It’s difficult, taking into account the shapeshifting that now transforms the Memphis persona for about half of each year, to remember how improbable it looked in 2001 that the Grizzlies would ever come here.
There was the push by Heidi Shafer, self-described stay-at-home mom and now Shelby County commissioner, to force a referendum on the $250 million bond issue to pay for Pyramid upgrades so the team could play there for three years and for construction of a new arena.
There was the lawsuit by local attorney Duncan Ragsdale — who famously described the litigation as almost as exciting as Vietnam — charging that the new arena was being built to benefit private business, and the ruling by Chancellor Walter Evans agreeing with him, until it was reversed by a scolding Tennessee Court of Appeals.
There were the narrowest of votes by Shelby County commissioners to keep the dream alive. Eventually, a scientific poll showing that a majority of the public supported the project and a University of Memphis report concluding that the team created new economic activity were the winning shots as the clock was running down.
But all of that was merely public theater compared to the weeks-long drama taking place in the boardroom of Storage USA. There, contentious negotiations were playing out between local government officials and the attorney for Grizzlies owner Michael Heisley. Although Heisley was anxious to move his team from Vancouver, Canada, he was doing his best to wring out everything he wanted by pitting Memphis against Louisville in the sweepstakes for his team.
Although it was clear that the Grizzlies could be a salve for the deep wounds to the civic ego caused by repeated National Football League rebuffs, negotiations were anything but a slam dunk. On three occasions, negotiators walked away from the table, and government officials packed up their briefcases and called it a loss.
Often overlooked today is that, ultimately, it was city and county governments that got the “W,” defying predictions that a small market city could ever get the unprecedented concessions it wanted from an NBA team: an agreement for it to pay all operating deficits for its new arena and to agree to stay for about 20 years (or to pay the rough equivalent of the balance on the bonds if the team broke the contract).

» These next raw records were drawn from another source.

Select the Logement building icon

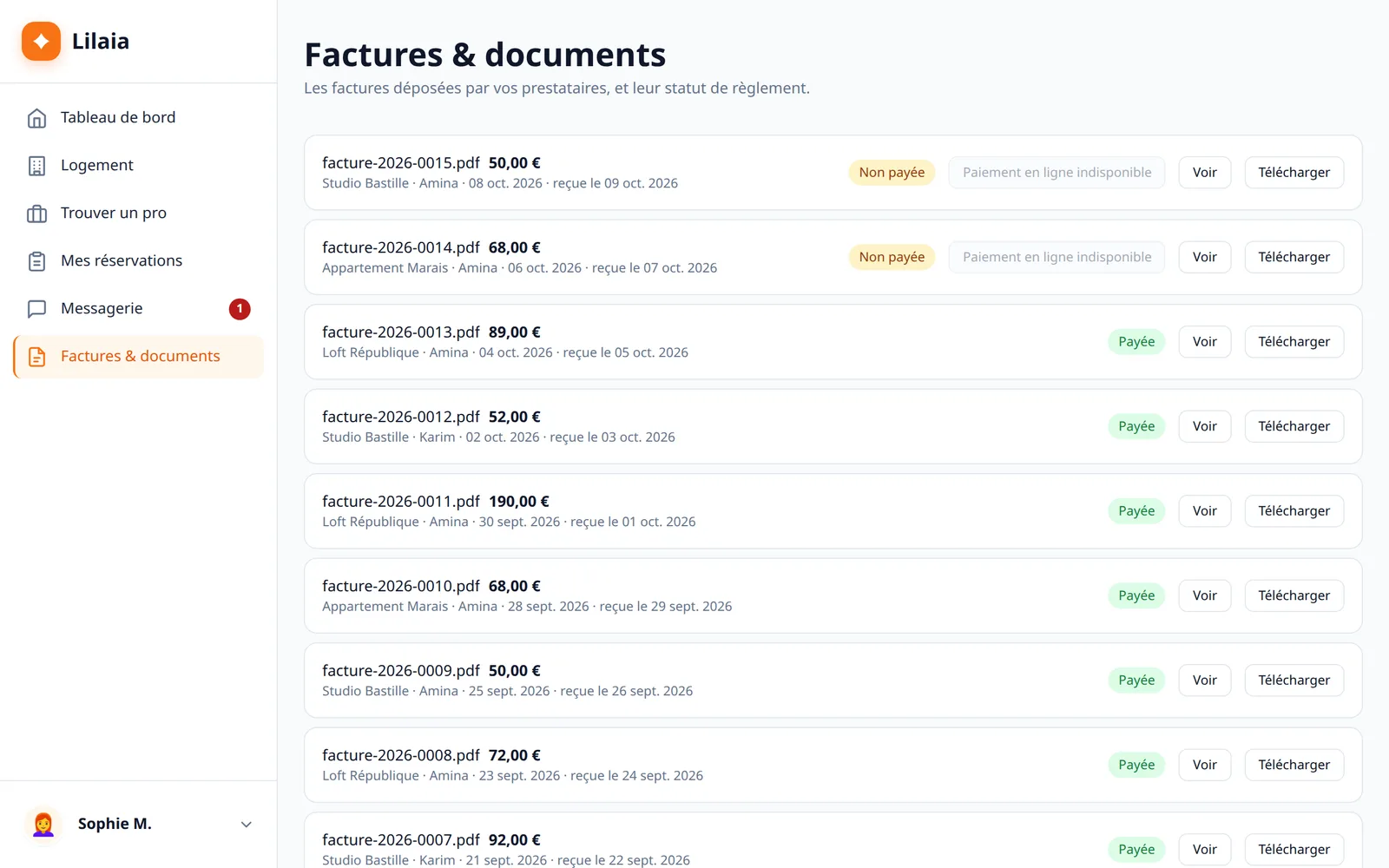pyautogui.click(x=36, y=166)
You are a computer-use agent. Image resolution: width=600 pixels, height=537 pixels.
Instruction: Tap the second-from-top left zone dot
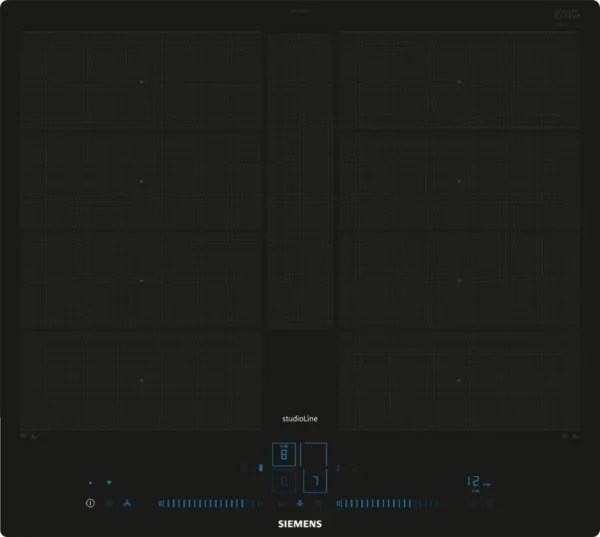point(141,181)
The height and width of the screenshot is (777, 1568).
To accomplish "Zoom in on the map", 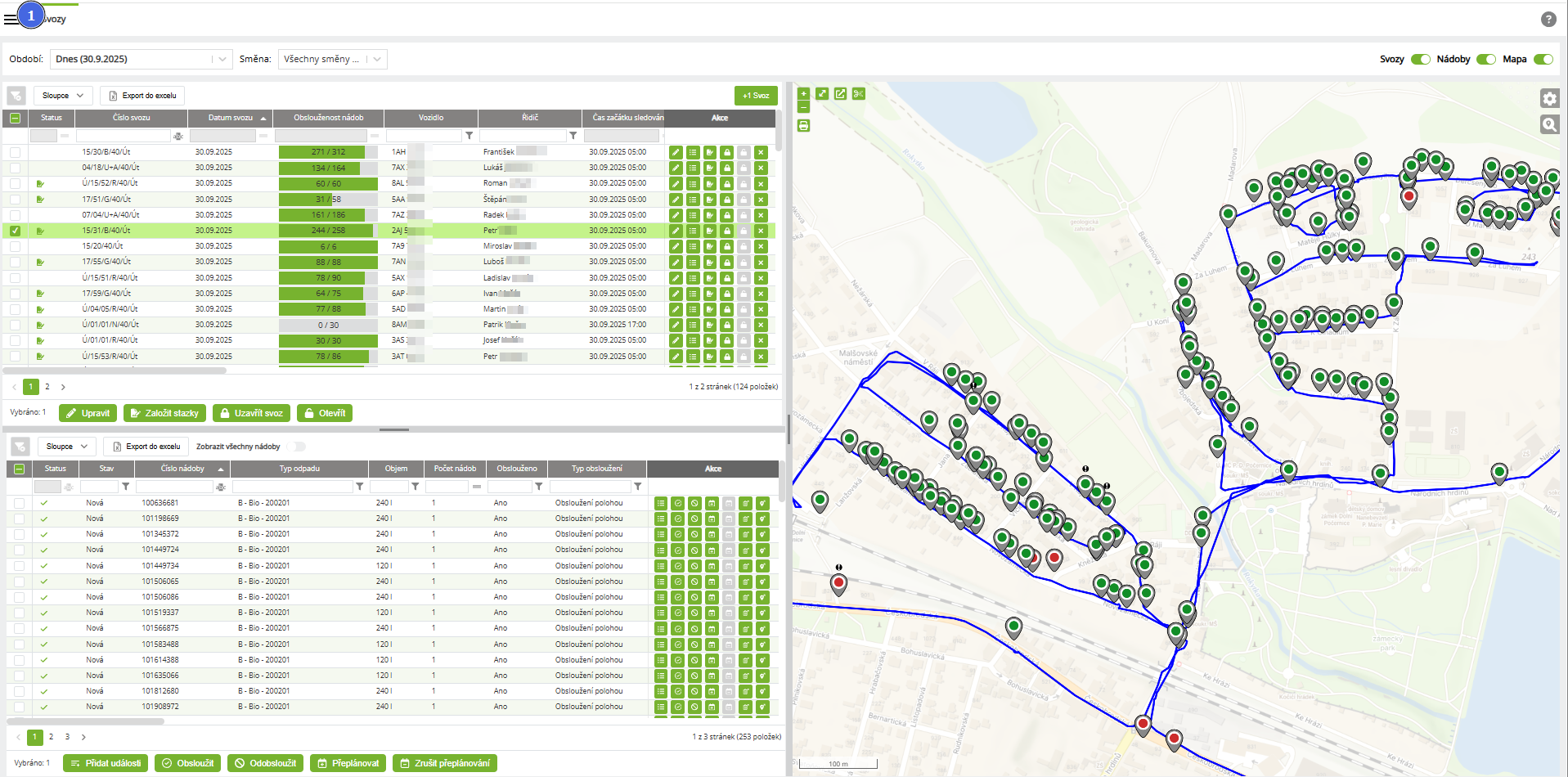I will click(x=803, y=94).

On the first day of negotiations, it looked like a deal was not to be. Each side laid out its positions, but after city and county negotiators outlined their “nonnegotiable deal breakers,” the Grizzlies representatives picked up their files, left the building, and flew out of the city. Eventually, with an intervention by Dean Jernigan, then president/CEO of Storage USA, the negotiators convened again and agreed to move through the list of easy-to-solve negotiation items.

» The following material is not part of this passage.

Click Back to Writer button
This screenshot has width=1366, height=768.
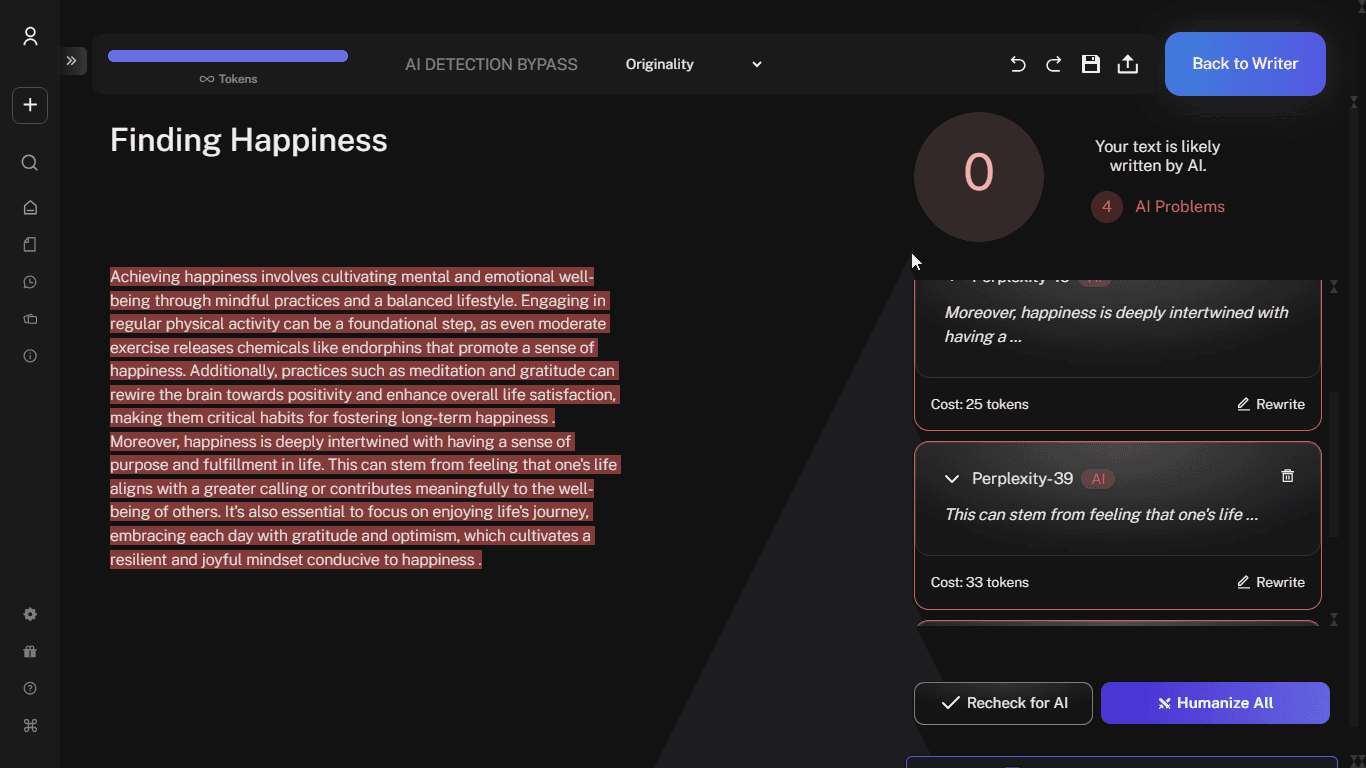click(x=1245, y=64)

After weeks of removing item after item from the checklist, it finally got down to the big contested issues again. City and county government refused to budge and the team insisted that it would never agree. This time, government negotiators packed up their files and went back to their offices.
Jernigan again mediated the conflict and got both sides back to the table, and eventually, despite all odds to the contrary, the Grizzlies accepted the two significant deal breakers of local government. In return for the team to pay operating losses, city and county governments agreed to the now infamous non-compete clause that gave the Grizzlies priority in booking concerts and other performances in Memphis.
At the time, the arena’s operating losses were estimated to be more than $5 million a year, and that’s about what Nashville was paying to keep its National Hockey League team. Local governments’ position was influenced by the lesson it learned when both The Pyramid and Mid-South Coliseum were kept open. Promoters, not taxpayers, benefited from lower rental rates as the facilities battled each other for business. Keeping three arenas with operating deficits looked even bleaker if there was no agreement for the Grizzlies to pay for arena operations: $2 million a year at The Pyramid, $1 million at the Coliseum, and $5 million at FedExForum.
To cap that off, no city had ever negotiated the long-term commitment that city and county were demanding, but Memphis got that too, dashing widespread rumors that Heisley planned to “flip” the team after being here only a few years.
After 14 years, every fan has a memory of their favorite wins by the Grizzlies, but negotiators believe the biggest wins were the ones earned before the team ever took the court.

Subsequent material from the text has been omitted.